Troublée par la promotion controversée de deux anciens gestionnaires de l’école secondaire Saint-Laurent, la députée libérale Marwah Rizqy demande au ministre Drainville d’intervenir.
• À lire aussi - Agressions sexuelles: le comportement d’entraîneurs de basketball enduré dans le silence
• À lire aussi: École Saint-Laurent: la «dignité» de plusieurs élèves compromise
Le nouveau directeur général adjoint du Centre de services scolaire de Saint-Hyacinthe est Patrice Brisebois, révélait La Presse ce matin.
De 2013 à 2020, il était le directeur de l’école Saint-Laurent, où trois employés qui travaillaient auprès de jeunes joueuses de basketball font aujourd’hui face à des accusations d’agressions sexuelles ou d’exploitation sexuelle.
Le directeur du Centre de services scolaire Marguerite-Bourgeoys, Dominic Bertrand, vient également d'être nommé conseiller stratégique au ministère de l’Éducation.
Une enquête administrative du ministère de l’Éducation a d’ailleurs révélé que «plusieurs indicateurs concernant des comportements inappropriés ont été accumulés au fil des ans, sans faire l’objet d’une intervention adéquate, ce qui a permis d’instaurer une culture néfaste au sein d’un programme de basketball».

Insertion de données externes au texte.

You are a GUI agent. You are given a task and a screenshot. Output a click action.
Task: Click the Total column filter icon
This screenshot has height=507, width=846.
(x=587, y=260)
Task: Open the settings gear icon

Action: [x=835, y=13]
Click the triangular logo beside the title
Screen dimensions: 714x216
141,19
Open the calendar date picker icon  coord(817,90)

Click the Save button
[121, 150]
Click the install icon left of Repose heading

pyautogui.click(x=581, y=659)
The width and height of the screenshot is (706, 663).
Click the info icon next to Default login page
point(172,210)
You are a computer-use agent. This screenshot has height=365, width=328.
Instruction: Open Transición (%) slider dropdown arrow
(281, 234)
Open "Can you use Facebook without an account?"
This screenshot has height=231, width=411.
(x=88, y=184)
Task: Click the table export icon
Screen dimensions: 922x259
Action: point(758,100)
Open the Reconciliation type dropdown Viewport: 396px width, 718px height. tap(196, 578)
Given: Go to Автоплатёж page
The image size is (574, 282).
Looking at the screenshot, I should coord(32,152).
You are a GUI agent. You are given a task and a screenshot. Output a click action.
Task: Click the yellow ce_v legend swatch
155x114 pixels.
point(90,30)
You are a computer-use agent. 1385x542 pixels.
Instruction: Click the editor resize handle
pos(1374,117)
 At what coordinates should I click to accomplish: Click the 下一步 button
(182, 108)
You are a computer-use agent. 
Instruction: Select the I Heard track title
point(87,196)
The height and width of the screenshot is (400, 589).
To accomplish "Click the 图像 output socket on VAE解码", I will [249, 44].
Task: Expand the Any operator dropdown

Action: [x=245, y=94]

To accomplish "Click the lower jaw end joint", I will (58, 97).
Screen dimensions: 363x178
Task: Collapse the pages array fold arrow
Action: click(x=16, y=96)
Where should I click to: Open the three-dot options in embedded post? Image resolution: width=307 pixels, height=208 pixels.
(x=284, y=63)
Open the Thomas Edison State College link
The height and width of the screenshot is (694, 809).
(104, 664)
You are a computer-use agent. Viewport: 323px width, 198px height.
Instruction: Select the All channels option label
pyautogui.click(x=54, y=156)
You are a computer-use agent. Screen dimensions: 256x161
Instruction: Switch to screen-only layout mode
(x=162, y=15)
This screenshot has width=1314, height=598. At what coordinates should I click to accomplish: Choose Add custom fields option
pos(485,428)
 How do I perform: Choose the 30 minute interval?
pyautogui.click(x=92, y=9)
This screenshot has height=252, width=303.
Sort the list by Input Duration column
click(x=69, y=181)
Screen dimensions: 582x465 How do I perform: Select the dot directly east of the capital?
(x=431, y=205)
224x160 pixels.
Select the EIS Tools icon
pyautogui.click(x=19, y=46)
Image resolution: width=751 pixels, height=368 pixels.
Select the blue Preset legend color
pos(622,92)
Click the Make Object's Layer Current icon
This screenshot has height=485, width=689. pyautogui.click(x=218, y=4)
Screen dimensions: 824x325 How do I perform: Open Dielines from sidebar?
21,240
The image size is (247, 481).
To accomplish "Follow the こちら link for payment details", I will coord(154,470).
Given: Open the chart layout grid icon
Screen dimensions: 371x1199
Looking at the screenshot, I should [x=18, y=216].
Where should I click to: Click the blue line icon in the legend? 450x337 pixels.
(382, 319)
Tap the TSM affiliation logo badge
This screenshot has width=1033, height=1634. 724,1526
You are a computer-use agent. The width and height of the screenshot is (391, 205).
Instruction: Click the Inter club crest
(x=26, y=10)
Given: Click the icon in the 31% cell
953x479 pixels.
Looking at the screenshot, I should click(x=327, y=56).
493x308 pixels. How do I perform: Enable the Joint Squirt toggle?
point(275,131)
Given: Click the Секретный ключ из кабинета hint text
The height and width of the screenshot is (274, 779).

En point de presse, ce matin, à l’Assemblée nationale, la députée de Saint-Laurent a livré un vibrant plaidoyer pour qu’une firme externe produise une enquête indépendante et que ces gestionnaires soient suspendus durant le processus.
«Il y a présentement deux victimes. Il y a un procès au niveau criminel. J'avais demandé à l'époque que les directeurs d'école impliqués ainsi que le DG impliqué dans cette histoire soient suspendus le temps de l'enquête. Et j'avais aussi demandé qu'une firme spécialisée soit mandatée», a-t-elle mentionné.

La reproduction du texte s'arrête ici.